Start of SUPPLIED DATA
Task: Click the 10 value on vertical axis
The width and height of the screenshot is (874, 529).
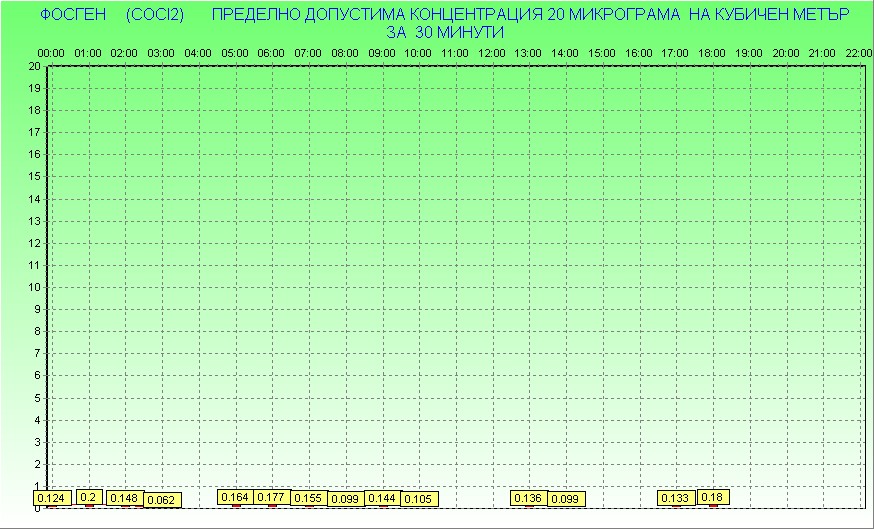Action: click(35, 287)
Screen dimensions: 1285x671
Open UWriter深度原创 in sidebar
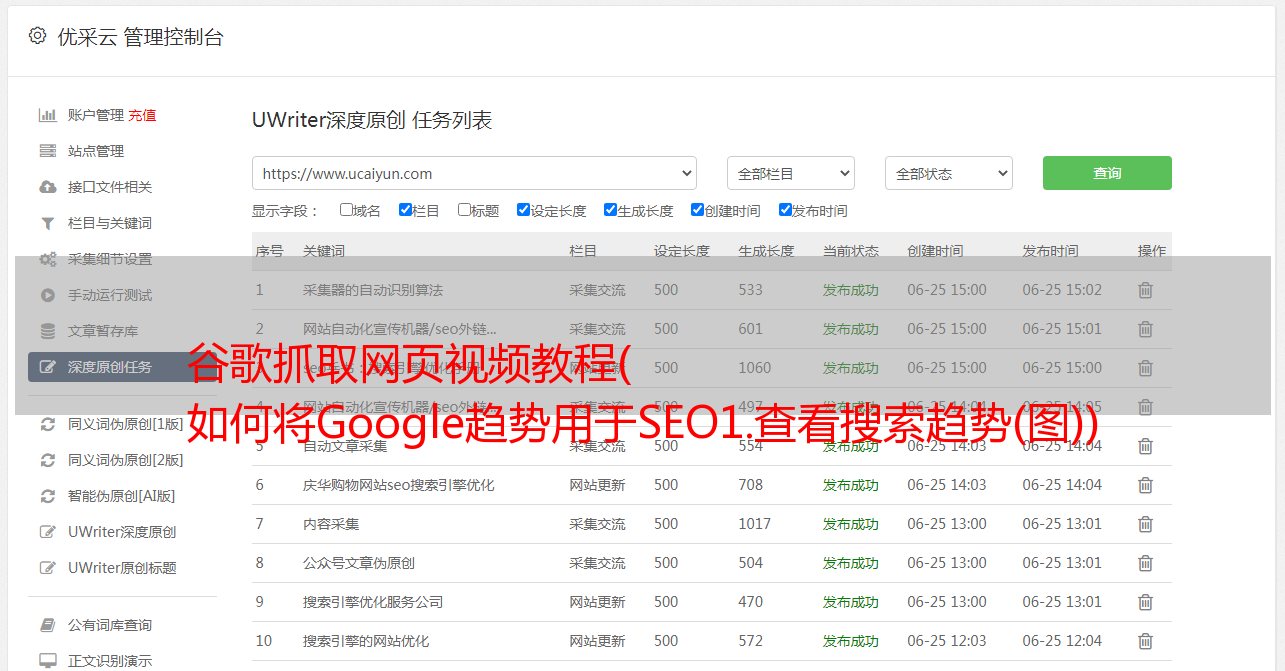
End of SUPPLIED DATA
Nothing but the records, restated word for word and stripped of images, belongs in the answer.

Task: Click the 10 value on vertical axis
The width and height of the screenshot is (874, 529).
Action: click(35, 287)
Screen dimensions: 1285x671
Open UWriter深度原创 in sidebar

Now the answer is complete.